Las palabras solamente son vehículos que transmiten lo que está en la mente o en el corazón de una persona. Si lo que está en la mente de una persona es algo bueno, esa persona hablará buenas cosas, pero si lo que está en la mente de una persona es algo malo, esa persona hablará malas cosas. Así de simple.

Por eso Jesús dijo: ¿Cómo podéis hablar lo bueno siendo malos? Además, esto de hablar cosas malas o palabra ociosa, según la definición de Jesús, es algo muy serio, porque acarrea la condenación de Dios.

Jesús dice por tanto: De toda palabra ociosa que hablen los hombres, de ella darán cuenta en el día del juicio. Jesús termina su enseñanza sobre esto diciendo que lo que uno habla indica lo que uno es. Si lo que uno habla es bueno, entonces uno es bueno, pero si lo que uno habla es malo, entonces uno es malo.

Así que, es muy riesgoso hablar mal.

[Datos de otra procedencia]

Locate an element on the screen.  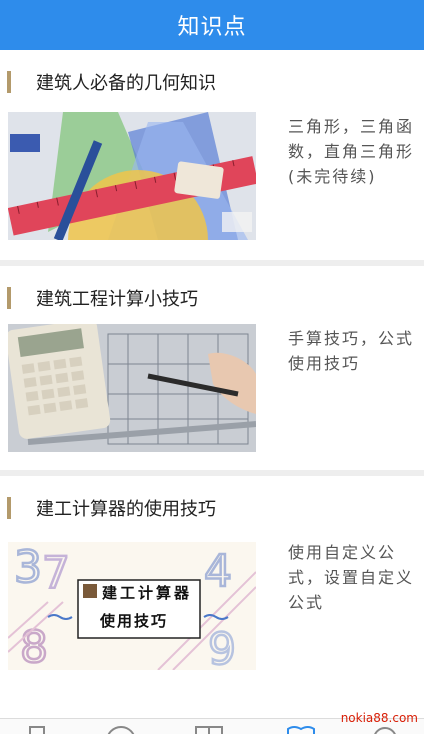
tab-list-icon is located at coordinates (209, 728).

Es decir murmurar, insultar, chismear, mentir, engañar, etc. Llegará un día cuando cada murmuración será juzgada por Dios. Cada insulto será juzgado por Dios. Cada chisme será juzgado por Dios. Cada mentira será juzgada por Dios. Cada engaño será juzgado por Dios.

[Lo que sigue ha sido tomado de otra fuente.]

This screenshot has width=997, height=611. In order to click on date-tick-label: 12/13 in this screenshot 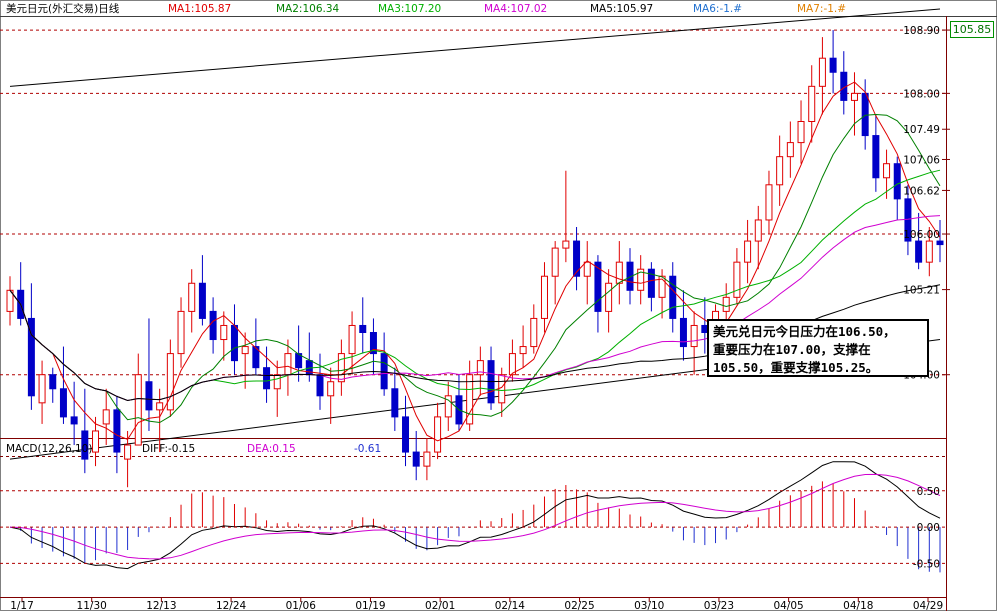, I will do `click(161, 606)`.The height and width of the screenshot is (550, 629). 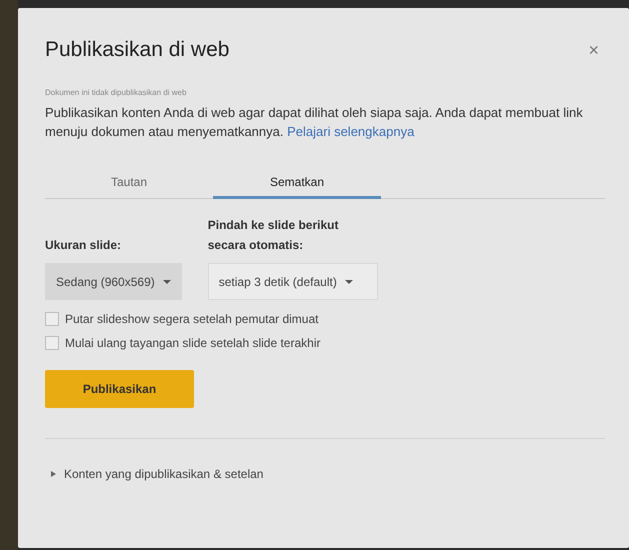 What do you see at coordinates (594, 50) in the screenshot?
I see `close-button: ×` at bounding box center [594, 50].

En el caso de los incrédulos, el veredicto será condenación eterna, pero en el caso de los creyentes, esos pecados de la lengua ya fueron juzgados en el pasado. Por esos pecados pagó Cristo Jesús cuando murió en la cruz del Calvario.

Por eso los creyentes no seremos condenados por las cosas malas que con seguridad hablamos en algún momento. Esto no significa por supuesto que los creyentes podemos hablar mal y nada va a pasar.

En primer lugar, un verdadero creyente no debería hablar mal, porque recuerde que el hablar indica el carácter de la persona. Dime cómo hablas y te diré quién eres.

Pero si un creyente cede a la tentación de hablar mal y cae en este pecado, debe reconocerlo, confesarlo a Dios como pecado y apartarse de este pecado. Dios en respuesta dará perdón y limpieza.

En definitiva entonces, Dios juzgará y castigará con severidad por los pecados de la lengua y en realidad por cualquier otro pecado. Pero si el pecador se apropia de la oferta de perdón que Dios hace en Cristo, Dios le perdonará todos los pecados y ese pecador quedará ante Dios como si nunca hubiera cometido pecados.

A esto es justamente lo que se refiere el otro texto citado por Usted en Salmos 103:3 donde leemos: “Él es quien perdona todas tus iniquidades, el que sana todas tus dolencias”

Esto se da en las personas que reconocen su pecado, reconocen que están condenadas por su pecado y claman a Dios por perdón. Más directamente, reciben a Cristo como Salvador. A este tipo de personas, Dios les perdona todas sus iniquidades, no solo los pecados de la lengua, sino todos los pecados que hayan cometido.

Si Usted no quiere que algún día Dios le juzgue por todo lo malo que ha dicho o ha hecho, reciba a Cristo hoy mismo. En respuesta Dios olvidará su pecado. Pero si Usted prefiere ser juzgado por todo lo malo que ha dicho o ha hecho, adelante, rechace a Cristo como Salvador, y Usted tendrá que pagar pasando la eternidad en tormento en fuego.